Instructions to follow:
Without any pictures, print the lines below from the one that has "Given: Switch to the Plot and Publish tab" through the one that has "You are a computer-use", exactly and nothing else.
___ Supplied data
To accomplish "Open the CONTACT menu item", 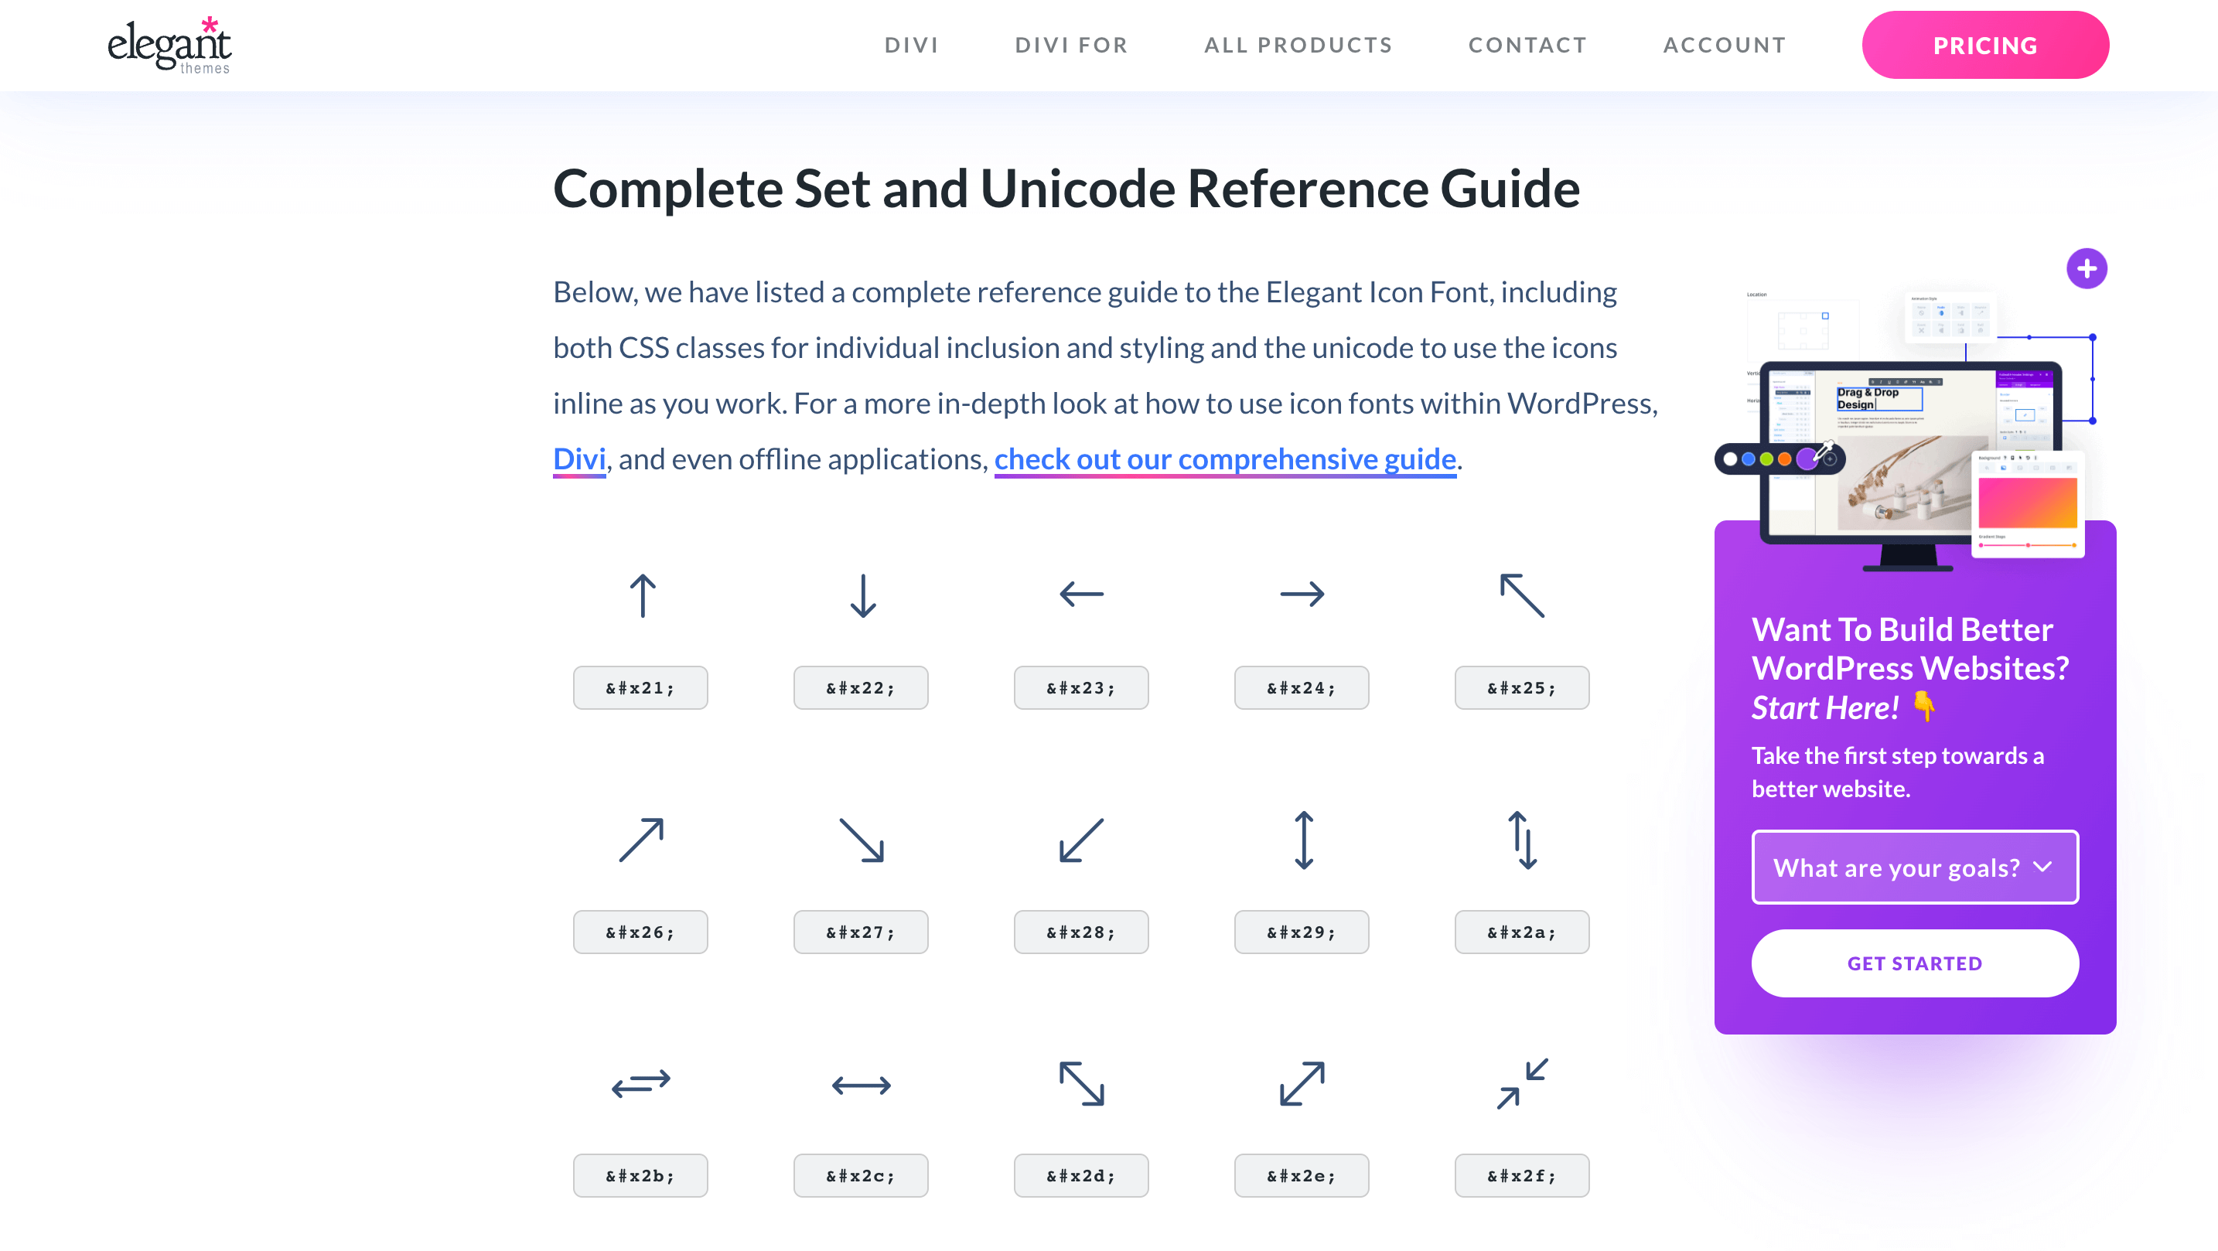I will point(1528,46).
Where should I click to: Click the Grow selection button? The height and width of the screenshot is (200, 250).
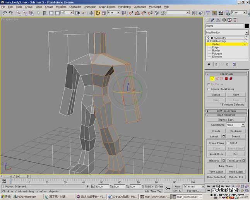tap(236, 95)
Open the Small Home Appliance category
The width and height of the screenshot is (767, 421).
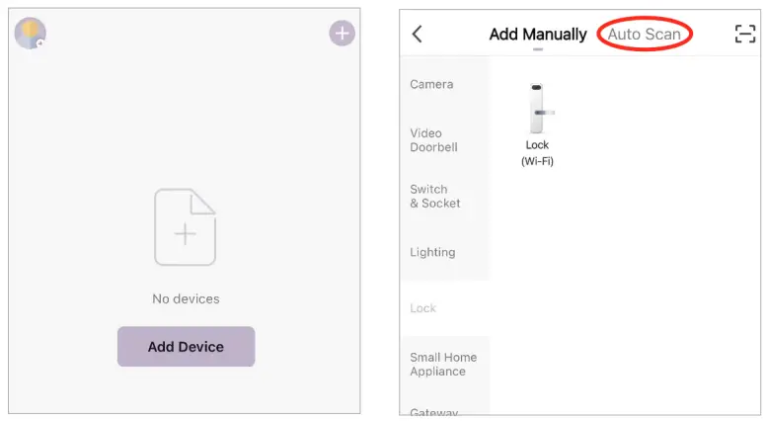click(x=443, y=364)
______
___ Supplied data
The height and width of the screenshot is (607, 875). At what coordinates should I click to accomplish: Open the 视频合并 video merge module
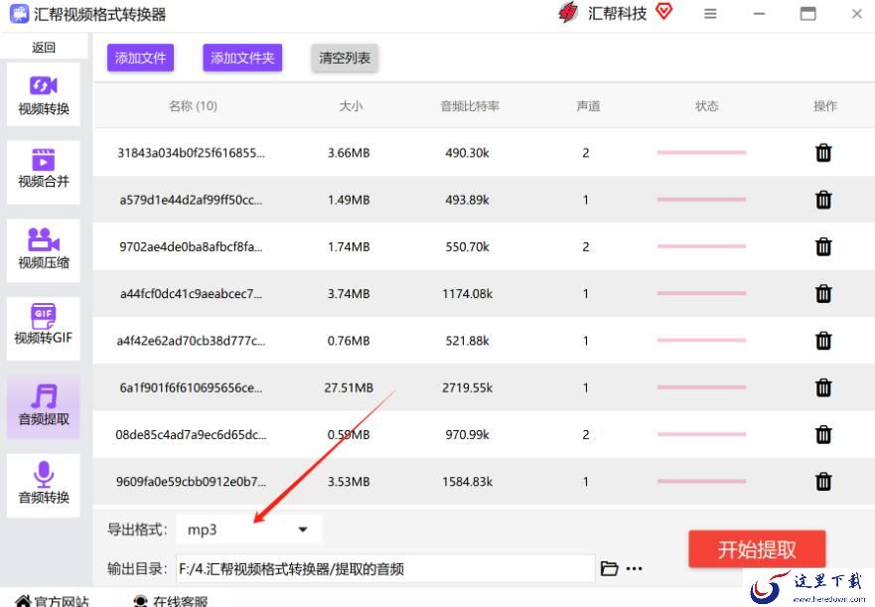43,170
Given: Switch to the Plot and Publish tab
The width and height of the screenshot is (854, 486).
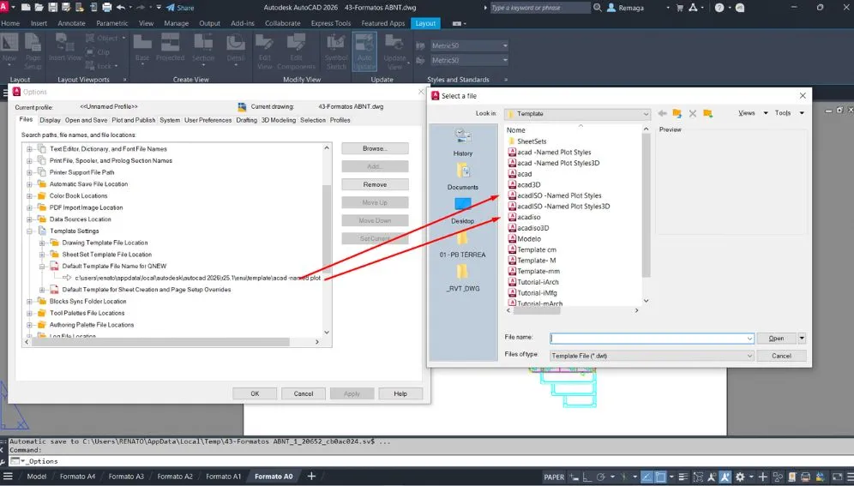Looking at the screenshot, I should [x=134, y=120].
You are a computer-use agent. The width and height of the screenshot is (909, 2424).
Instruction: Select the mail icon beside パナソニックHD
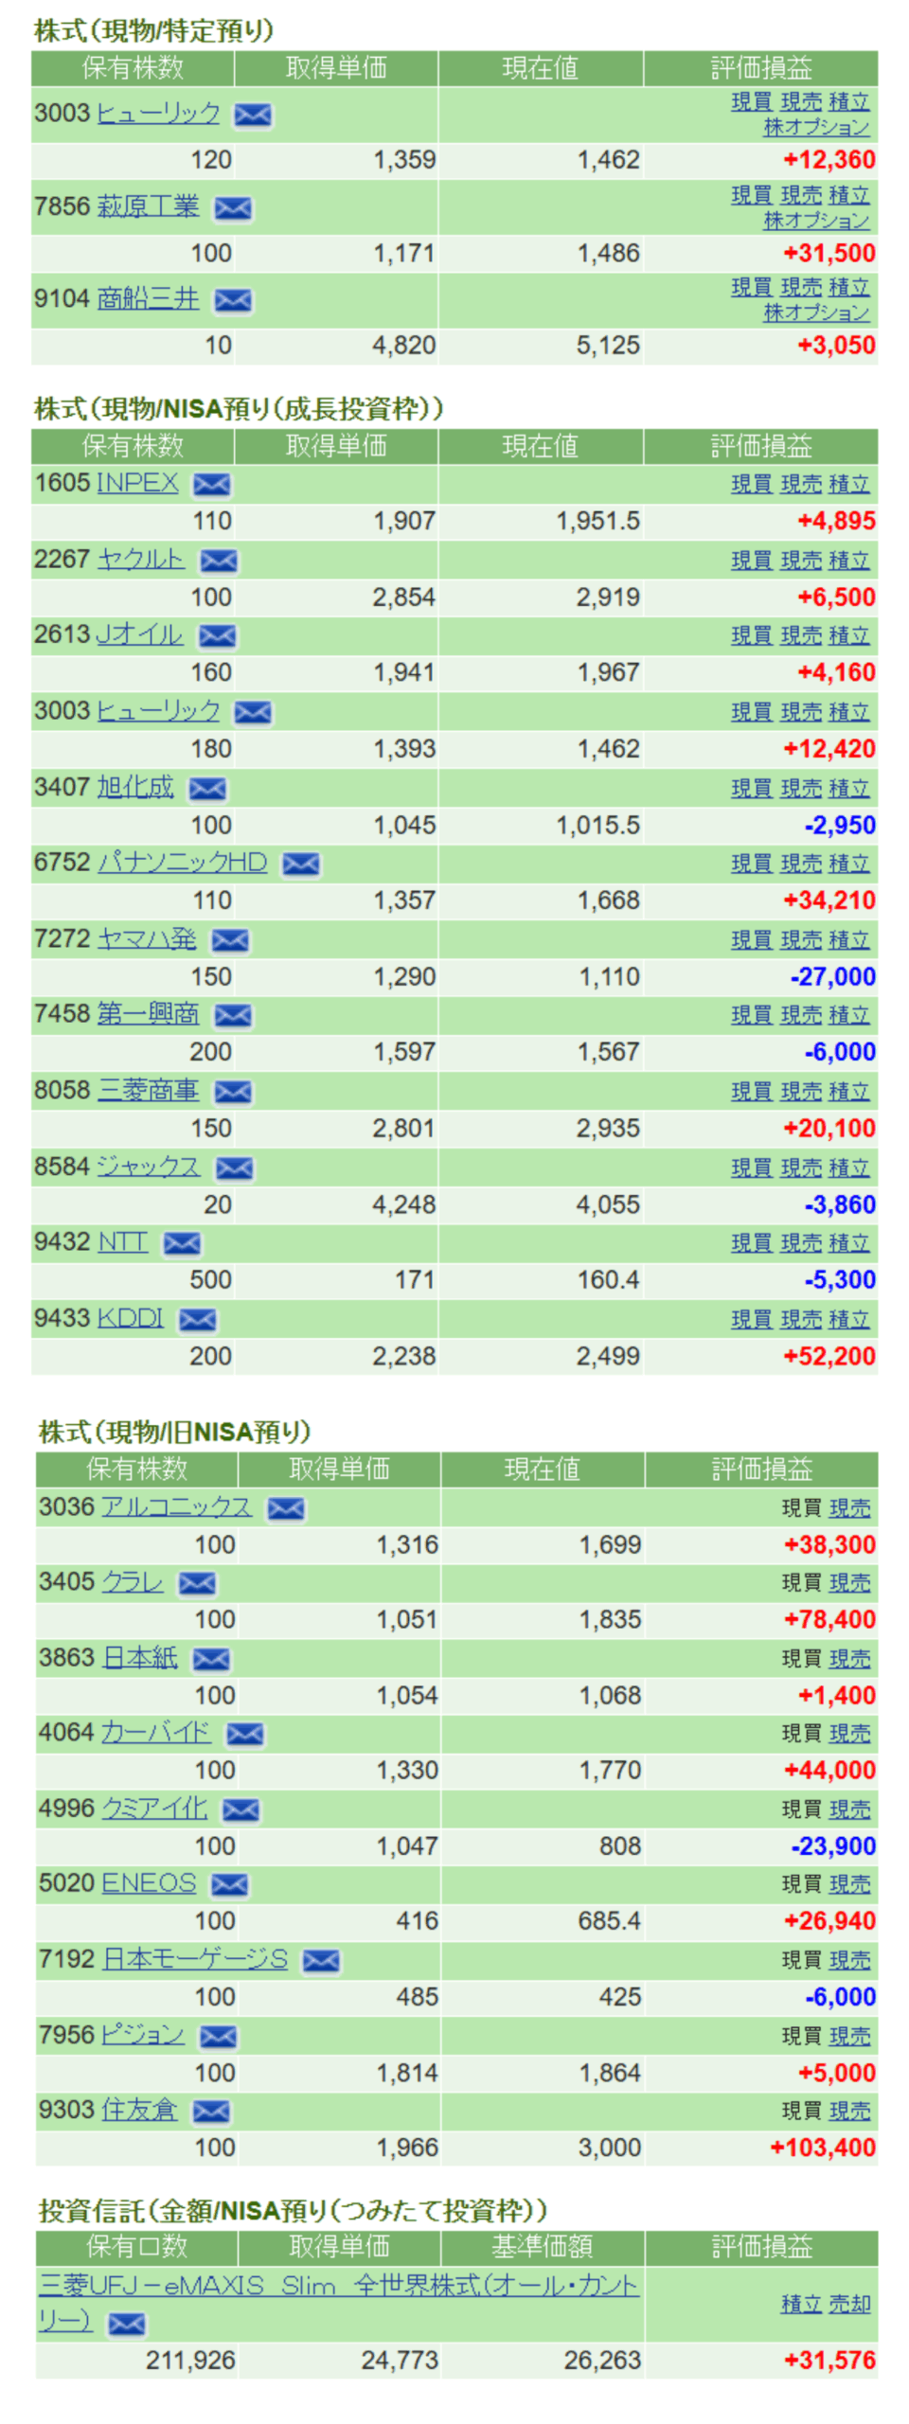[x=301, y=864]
______
Answer section:
Given: Switch to the Plot and Publish tab
The width and height of the screenshot is (854, 486).
Looking at the screenshot, I should [x=134, y=120].
You are a computer-use agent. The width and height of the screenshot is (909, 2424).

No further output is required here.